- EXERCISE PROMPT -
Each of the records below must be reproduced verbatim.

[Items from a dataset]
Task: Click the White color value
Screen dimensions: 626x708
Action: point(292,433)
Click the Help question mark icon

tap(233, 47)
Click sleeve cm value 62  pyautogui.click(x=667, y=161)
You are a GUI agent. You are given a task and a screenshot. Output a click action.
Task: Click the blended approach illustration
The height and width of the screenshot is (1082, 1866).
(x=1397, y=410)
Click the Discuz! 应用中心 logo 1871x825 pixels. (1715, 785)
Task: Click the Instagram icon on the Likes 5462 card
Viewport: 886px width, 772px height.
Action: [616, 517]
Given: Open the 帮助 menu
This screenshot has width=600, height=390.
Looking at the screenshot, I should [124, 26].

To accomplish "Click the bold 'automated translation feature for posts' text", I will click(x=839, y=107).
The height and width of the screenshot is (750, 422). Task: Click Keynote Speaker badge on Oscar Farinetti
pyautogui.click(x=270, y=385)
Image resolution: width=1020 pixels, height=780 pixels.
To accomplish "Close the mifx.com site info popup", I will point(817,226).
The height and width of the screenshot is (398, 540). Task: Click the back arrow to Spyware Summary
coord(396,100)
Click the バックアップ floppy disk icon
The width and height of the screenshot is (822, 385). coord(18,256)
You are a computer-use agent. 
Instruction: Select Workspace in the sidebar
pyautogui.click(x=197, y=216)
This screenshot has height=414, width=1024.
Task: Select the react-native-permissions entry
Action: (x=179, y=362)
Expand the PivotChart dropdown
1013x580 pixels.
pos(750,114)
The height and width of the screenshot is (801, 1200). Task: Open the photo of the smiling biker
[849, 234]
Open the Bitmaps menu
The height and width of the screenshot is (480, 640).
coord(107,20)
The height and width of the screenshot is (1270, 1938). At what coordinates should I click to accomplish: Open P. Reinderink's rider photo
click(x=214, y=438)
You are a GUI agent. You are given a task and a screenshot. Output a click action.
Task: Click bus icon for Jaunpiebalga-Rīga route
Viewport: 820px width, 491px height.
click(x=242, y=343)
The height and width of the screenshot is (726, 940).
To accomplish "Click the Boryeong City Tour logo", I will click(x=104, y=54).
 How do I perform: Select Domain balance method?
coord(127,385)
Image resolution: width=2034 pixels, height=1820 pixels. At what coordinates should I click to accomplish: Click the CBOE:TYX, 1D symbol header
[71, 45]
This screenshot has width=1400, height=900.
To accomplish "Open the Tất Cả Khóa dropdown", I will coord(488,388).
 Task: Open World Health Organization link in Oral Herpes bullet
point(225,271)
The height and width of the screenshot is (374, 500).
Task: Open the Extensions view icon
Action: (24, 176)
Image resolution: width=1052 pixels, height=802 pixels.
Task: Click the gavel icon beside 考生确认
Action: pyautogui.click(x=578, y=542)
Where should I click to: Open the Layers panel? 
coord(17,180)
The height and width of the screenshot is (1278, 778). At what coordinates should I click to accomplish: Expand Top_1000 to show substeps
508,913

- YOUR SOLUTION -
Task: Click the White color value
Screen dimensions: 626x708
Action: point(292,433)
Click the Help question mark icon

tap(233, 47)
Click sleeve cm value 62  pyautogui.click(x=667, y=161)
You are a GUI agent. You are given a task and a screenshot. Output a click action.
Task: Click the blended approach illustration
The height and width of the screenshot is (1082, 1866).
(x=1397, y=410)
Click the Discuz! 应用中心 logo 1871x825 pixels. (1715, 785)
Task: Click the Instagram icon on the Likes 5462 card
Viewport: 886px width, 772px height.
Action: [616, 517]
Given: Open the 帮助 menu
This screenshot has width=600, height=390.
Looking at the screenshot, I should [124, 26].

To accomplish "Click the bold 'automated translation feature for posts' text", I will click(x=839, y=107).
The height and width of the screenshot is (750, 422). Task: Click Keynote Speaker badge on Oscar Farinetti
pyautogui.click(x=270, y=385)
Image resolution: width=1020 pixels, height=780 pixels.
To accomplish "Close the mifx.com site info popup", I will point(817,226).
The height and width of the screenshot is (398, 540). Task: Click the back arrow to Spyware Summary
coord(396,100)
Click the バックアップ floppy disk icon
The width and height of the screenshot is (822, 385). coord(18,256)
You are a computer-use agent. 
Instruction: Select Workspace in the sidebar
pyautogui.click(x=197, y=216)
This screenshot has height=414, width=1024.
Task: Select the react-native-permissions entry
Action: (x=179, y=362)
Expand the PivotChart dropdown
1013x580 pixels.
pos(750,114)
The height and width of the screenshot is (801, 1200). Task: Open the photo of the smiling biker
[849, 234]
Open the Bitmaps menu
The height and width of the screenshot is (480, 640).
coord(107,20)
The height and width of the screenshot is (1270, 1938). At what coordinates should I click to accomplish: Open P. Reinderink's rider photo
click(x=214, y=438)
You are a GUI agent. You are given a task and a screenshot. Output a click action.
Task: Click bus icon for Jaunpiebalga-Rīga route
Viewport: 820px width, 491px height.
click(x=242, y=343)
The height and width of the screenshot is (726, 940).
To accomplish "Click the Boryeong City Tour logo", I will click(x=104, y=54).
 How do I perform: Select Domain balance method?
coord(127,385)
Image resolution: width=2034 pixels, height=1820 pixels. At what coordinates should I click to accomplish: Click the CBOE:TYX, 1D symbol header
[71, 45]
This screenshot has width=1400, height=900.
To accomplish "Open the Tất Cả Khóa dropdown", I will coord(488,388).
 Task: Open World Health Organization link in Oral Herpes bullet
point(225,271)
The height and width of the screenshot is (374, 500).
Task: Open the Extensions view icon
Action: (24, 176)
Image resolution: width=1052 pixels, height=802 pixels.
Task: Click the gavel icon beside 考生确认
Action: pyautogui.click(x=578, y=542)
Where should I click to: Open the Layers panel? 
coord(17,180)
The height and width of the screenshot is (1278, 778). At what coordinates should I click to accomplish: Expand Top_1000 to show substeps
508,913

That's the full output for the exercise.